WHAT YOU ARE ASKED TO DO »
Down to the final line, write out the data below exactly.

DATA EXTRACT »
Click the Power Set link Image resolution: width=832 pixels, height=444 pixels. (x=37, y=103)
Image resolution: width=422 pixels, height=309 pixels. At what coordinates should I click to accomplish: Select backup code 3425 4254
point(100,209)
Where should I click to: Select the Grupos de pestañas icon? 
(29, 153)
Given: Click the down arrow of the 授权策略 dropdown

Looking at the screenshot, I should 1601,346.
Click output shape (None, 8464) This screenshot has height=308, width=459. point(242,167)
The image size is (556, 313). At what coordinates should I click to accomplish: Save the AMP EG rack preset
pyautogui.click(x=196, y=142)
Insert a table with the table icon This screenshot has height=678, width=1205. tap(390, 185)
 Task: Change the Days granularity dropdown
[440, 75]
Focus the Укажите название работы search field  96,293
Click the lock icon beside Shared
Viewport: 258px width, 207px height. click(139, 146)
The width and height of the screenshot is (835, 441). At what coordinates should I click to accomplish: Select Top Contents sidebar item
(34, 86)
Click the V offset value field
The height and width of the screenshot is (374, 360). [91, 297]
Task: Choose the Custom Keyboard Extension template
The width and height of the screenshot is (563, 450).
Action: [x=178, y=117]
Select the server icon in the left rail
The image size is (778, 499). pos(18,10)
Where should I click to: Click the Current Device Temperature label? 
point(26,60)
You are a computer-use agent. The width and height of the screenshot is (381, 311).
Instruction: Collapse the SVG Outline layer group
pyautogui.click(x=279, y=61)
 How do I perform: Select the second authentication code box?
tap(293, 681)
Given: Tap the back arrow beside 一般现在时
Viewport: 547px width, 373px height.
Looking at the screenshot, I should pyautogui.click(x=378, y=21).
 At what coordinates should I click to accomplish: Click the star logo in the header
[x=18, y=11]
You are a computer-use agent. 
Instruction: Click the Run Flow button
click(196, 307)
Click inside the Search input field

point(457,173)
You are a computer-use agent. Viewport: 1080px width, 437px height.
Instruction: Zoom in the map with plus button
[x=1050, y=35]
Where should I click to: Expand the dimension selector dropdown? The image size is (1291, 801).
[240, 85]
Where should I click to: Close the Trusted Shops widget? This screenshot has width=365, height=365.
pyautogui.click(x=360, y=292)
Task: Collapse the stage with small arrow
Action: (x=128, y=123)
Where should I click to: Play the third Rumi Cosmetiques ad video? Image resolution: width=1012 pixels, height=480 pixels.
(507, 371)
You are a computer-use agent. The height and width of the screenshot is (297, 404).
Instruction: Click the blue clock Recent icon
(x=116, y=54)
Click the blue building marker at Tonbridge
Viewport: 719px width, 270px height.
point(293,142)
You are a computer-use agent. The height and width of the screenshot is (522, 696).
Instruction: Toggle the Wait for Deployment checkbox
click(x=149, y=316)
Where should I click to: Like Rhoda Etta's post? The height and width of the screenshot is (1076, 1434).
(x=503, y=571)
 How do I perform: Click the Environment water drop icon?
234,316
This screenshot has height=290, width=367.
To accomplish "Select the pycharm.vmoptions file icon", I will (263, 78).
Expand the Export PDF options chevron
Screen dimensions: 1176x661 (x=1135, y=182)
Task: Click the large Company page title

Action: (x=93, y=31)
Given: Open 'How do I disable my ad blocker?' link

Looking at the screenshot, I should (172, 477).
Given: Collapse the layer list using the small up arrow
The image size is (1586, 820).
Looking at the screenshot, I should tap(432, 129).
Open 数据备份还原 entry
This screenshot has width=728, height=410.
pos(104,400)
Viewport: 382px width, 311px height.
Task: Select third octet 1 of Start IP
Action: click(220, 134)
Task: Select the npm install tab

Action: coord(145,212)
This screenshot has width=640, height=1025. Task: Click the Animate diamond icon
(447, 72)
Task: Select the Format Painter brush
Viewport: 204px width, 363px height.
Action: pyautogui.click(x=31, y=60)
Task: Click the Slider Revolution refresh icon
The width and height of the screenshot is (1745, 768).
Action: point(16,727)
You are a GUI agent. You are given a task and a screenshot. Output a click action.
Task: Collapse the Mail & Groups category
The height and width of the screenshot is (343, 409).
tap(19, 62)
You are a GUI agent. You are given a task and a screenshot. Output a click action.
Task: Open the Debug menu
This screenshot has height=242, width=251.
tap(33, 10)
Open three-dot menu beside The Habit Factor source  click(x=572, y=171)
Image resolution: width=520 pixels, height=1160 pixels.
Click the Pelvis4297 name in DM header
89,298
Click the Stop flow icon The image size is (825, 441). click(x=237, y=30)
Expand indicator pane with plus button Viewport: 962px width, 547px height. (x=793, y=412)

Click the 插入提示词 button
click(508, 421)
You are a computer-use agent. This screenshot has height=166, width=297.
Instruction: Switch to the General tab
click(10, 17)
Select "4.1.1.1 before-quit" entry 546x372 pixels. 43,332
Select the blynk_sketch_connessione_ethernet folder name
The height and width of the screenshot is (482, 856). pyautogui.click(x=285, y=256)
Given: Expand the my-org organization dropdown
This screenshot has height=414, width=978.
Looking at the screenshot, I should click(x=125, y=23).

TASK RESULT »
Click the Power Set link Image resolution: width=832 pixels, height=444 pixels. (x=37, y=103)
Image resolution: width=422 pixels, height=309 pixels. At what coordinates should I click to accomplish: Select backup code 3425 4254
point(100,209)
Where should I click to: Select the Grupos de pestañas icon? 
(29, 153)
Given: Click the down arrow of the 授权策略 dropdown

Looking at the screenshot, I should 1601,346.
Click output shape (None, 8464) This screenshot has height=308, width=459. point(242,167)
The image size is (556, 313). At what coordinates should I click to accomplish: Save the AMP EG rack preset
pyautogui.click(x=196, y=142)
Insert a table with the table icon This screenshot has height=678, width=1205. tap(390, 185)
 Task: Change the Days granularity dropdown
[440, 75]
Focus the Укажите название работы search field  96,293
Click the lock icon beside Shared
Viewport: 258px width, 207px height. click(139, 146)
The width and height of the screenshot is (835, 441). At what coordinates should I click to accomplish: Select Top Contents sidebar item
(34, 86)
Click the V offset value field
The height and width of the screenshot is (374, 360). [91, 297]
Task: Choose the Custom Keyboard Extension template
The width and height of the screenshot is (563, 450).
Action: [x=178, y=117]
Select the server icon in the left rail
The image size is (778, 499). pos(18,10)
Where should I click to: Click the Current Device Temperature label? 
point(26,60)
You are a computer-use agent. The width and height of the screenshot is (381, 311).
Instruction: Collapse the SVG Outline layer group
pyautogui.click(x=279, y=61)
 How do I perform: Select the second authentication code box?
tap(293, 681)
Given: Tap the back arrow beside 一般现在时
Viewport: 547px width, 373px height.
Looking at the screenshot, I should pyautogui.click(x=378, y=21).
 At what coordinates should I click to accomplish: Click the star logo in the header
[x=18, y=11]
You are a computer-use agent. 
Instruction: Click the Run Flow button
click(196, 307)
Click inside the Search input field

point(457,173)
You are a computer-use agent. Viewport: 1080px width, 437px height.
Instruction: Zoom in the map with plus button
[x=1050, y=35]
Where should I click to: Expand the dimension selector dropdown? The image size is (1291, 801).
[240, 85]
Where should I click to: Close the Trusted Shops widget? This screenshot has width=365, height=365.
pyautogui.click(x=360, y=292)
Task: Collapse the stage with small arrow
Action: (x=128, y=123)
Where should I click to: Play the third Rumi Cosmetiques ad video? Image resolution: width=1012 pixels, height=480 pixels.
(507, 371)
You are a computer-use agent. The height and width of the screenshot is (297, 404).
Instruction: Click the blue clock Recent icon
(x=116, y=54)
Click the blue building marker at Tonbridge
Viewport: 719px width, 270px height.
point(293,142)
You are a computer-use agent. The height and width of the screenshot is (522, 696).
Instruction: Toggle the Wait for Deployment checkbox
click(x=149, y=316)
Where should I click to: Like Rhoda Etta's post? The height and width of the screenshot is (1076, 1434).
(x=503, y=571)
 How do I perform: Click the Environment water drop icon?
234,316
This screenshot has height=290, width=367.
To accomplish "Select the pycharm.vmoptions file icon", I will (263, 78).
Expand the Export PDF options chevron
Screen dimensions: 1176x661 (x=1135, y=182)
Task: Click the large Company page title

Action: (x=93, y=31)
Given: Open 'How do I disable my ad blocker?' link

Looking at the screenshot, I should (172, 477).
Given: Collapse the layer list using the small up arrow
The image size is (1586, 820).
Looking at the screenshot, I should tap(432, 129).
Open 数据备份还原 entry
This screenshot has width=728, height=410.
pos(104,400)
Viewport: 382px width, 311px height.
Task: Select third octet 1 of Start IP
Action: click(220, 134)
Task: Select the npm install tab

Action: coord(145,212)
This screenshot has width=640, height=1025. Task: Click the Animate diamond icon
(447, 72)
Task: Select the Format Painter brush
Viewport: 204px width, 363px height.
Action: pyautogui.click(x=31, y=60)
Task: Click the Slider Revolution refresh icon
The width and height of the screenshot is (1745, 768).
Action: point(16,727)
You are a GUI agent. You are given a task and a screenshot. Output a click action.
Task: Collapse the Mail & Groups category
The height and width of the screenshot is (343, 409).
tap(19, 62)
You are a GUI agent. You are given a task and a screenshot. Output a click action.
Task: Open the Debug menu
This screenshot has height=242, width=251.
tap(33, 10)
Open three-dot menu beside The Habit Factor source  click(x=572, y=171)
Image resolution: width=520 pixels, height=1160 pixels.
Click the Pelvis4297 name in DM header
89,298
Click the Stop flow icon The image size is (825, 441). click(x=237, y=30)
Expand indicator pane with plus button Viewport: 962px width, 547px height. (x=793, y=412)

Click the 插入提示词 button
click(508, 421)
You are a computer-use agent. This screenshot has height=166, width=297.
Instruction: Switch to the General tab
click(10, 17)
Select "4.1.1.1 before-quit" entry 546x372 pixels. 43,332
Select the blynk_sketch_connessione_ethernet folder name
The height and width of the screenshot is (482, 856). pyautogui.click(x=285, y=256)
Given: Expand the my-org organization dropdown
This screenshot has height=414, width=978.
Looking at the screenshot, I should click(x=125, y=23).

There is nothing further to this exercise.